Thursday, August 13, 2009

NYFF 2009 - Latin American Films MIA

Last year, the NYFF included a bountiful offering of Latin American films but when this year's selections were announced earlier in the week, Almodovar's "Los abrazos rotos" ("Broken Embraces") was the sole, entirely predictable entry in the lineup. If you want to get technical, Almodovar is European not Latin American so let's just say his is the only Spanish-language film out of 29 selections.

Speaking to indiewire, Festival Director Richard Peña lamented the fact. "Last year, there was a heavy Latin American component. I was personally very happy about that because [that region] is of particular interest for me, but unfortunately there’s nothing this year," he said. I believe him. I know first hand that his commitment to Latin American cinema runs deep. He is the son of Spanish and Puerto Rican parents and he once personally handpicked one of my documentaries for an edition of "Latin Beat," the Film Society's yearly showcase of Latin American fare. So I can't imagine that the omission was intentional.
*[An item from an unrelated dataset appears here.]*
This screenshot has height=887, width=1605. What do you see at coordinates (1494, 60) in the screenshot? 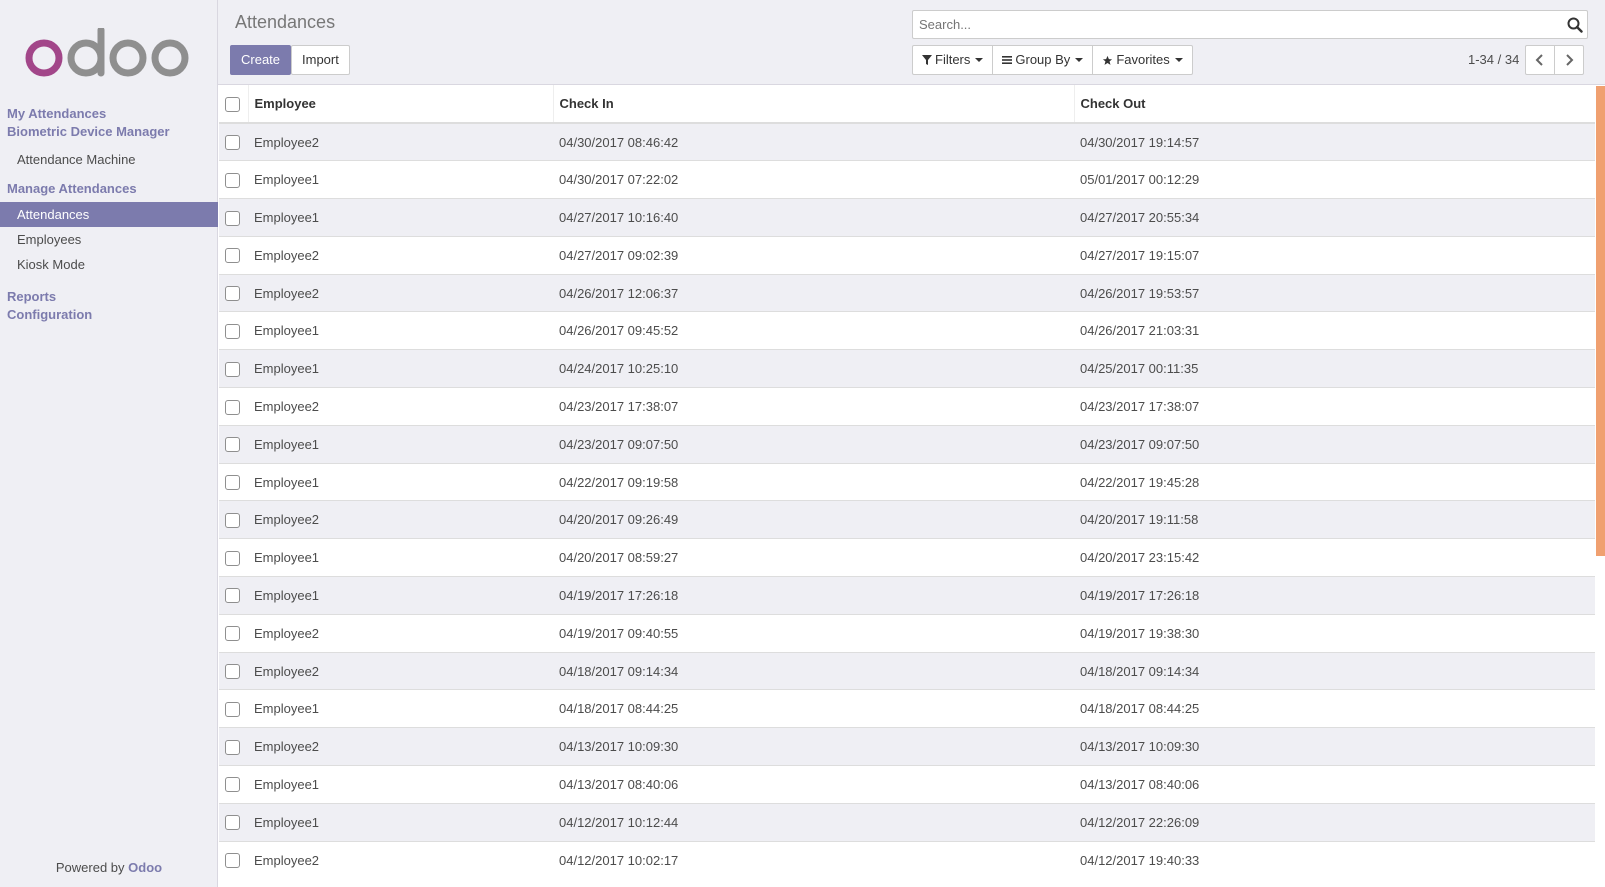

But it still begs the question - why couldn't the selection committee find any worthy titles?

At the beginning of the year, Latin American films enjoyed great exposure in many of the world's major fests. Back in February, Berlin had Adrián Biniez's "Gigante" ("Giant"), and Claudia Llosa's "La teta asustada" ("The Milk of Sorrow") in its main competition slate. They actually won the Silver Bear (Jury Grand Prix) and the Golden Bear (Best Film) respectively. In March, New Directors/New Films unveiled 5 quality films (out of 25) from Latin American directors, including one of my favorite films of the year, Sebastian Silva's "La Nana" ("The Maid"). Tribeca had a slimmer slate of Latin American fare (4 out of 125) but their selections were nonetheless pretty high-profile. They included Lucia Puenzo's "El niño pez" ("The Fish Child") and Carlos Cuarón's "Rudo y cursi." So there's definitely been lots stuff out there this year but it's entirely possible that by the time the NYFF selection committee started looking at films the well had dried out.

But then I looked at Toronto's slate (which runs in September, slightly earlier than New York) and I realized the well hadn't run dry at all. TIFF has, by my count, 9 films by Latin American directors, including "Gigante," Ciro Guerra's "Los viajes del viento" ("The Wind Journeys"), and Alejandro Amenebar's "Agora." Granted, these nine films are included in a lineup of 199 features (to date) but still...
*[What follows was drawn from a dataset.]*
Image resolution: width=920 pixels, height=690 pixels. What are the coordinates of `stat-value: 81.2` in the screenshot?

Since I haven't seen any of those tiles, I'll give the folks at the NYFF benefit of the doubt and I'll consider the fact that maybe these films are not up to par. Also, the NYFF has a much smaller slate of 29 films, which makes the selection process a lot more difficult. But to pick Catherine Breillat's undercooked "Bluebeard" over Gaspar Noe's (he's Argentinian) visionary "Enter the Void" definitely raises eyebrows. Seems to me they're playing it safe.

The NYFF is the Film Society's most important event of the year and it draws many of their biggest patrons. Considering the financial hardships that many similar organizations across the country are going through and the ambitious expansion of their film complex currently underway (at a cost of $40 million dollars), my theory is that the selection committee wanted to maintain a sense of continuity to assure the money keeps coming in. Indeed, this year's slate is mostly comprised of established directors and that's a big let down from a festival that last year promised a more, dare I say, maverick vision.

If this is true, then we also have to look at the other side of the equation - why is it that Latin America has so few established directors? Other than Almodovar, is there a Latin American director whose mere name will guarantee him/her a spot in Cannes or New York? I'm not sure there are. And this speaks to the fact that Latin American cinema is still, in the eyes of film programmers, a burgeoning movement. So I guess we'll still have to wait some years before Latin American directors are a mainstay in prestigious fests.

One last thought - Peña also told indiewire that they were considering certain films that were not finished in time for inclusion. With all the changes being instituted over at the Film Society, why not consider doing what Toronto does - stagger the announcements and buy yourself a little bit more time? Food for thought.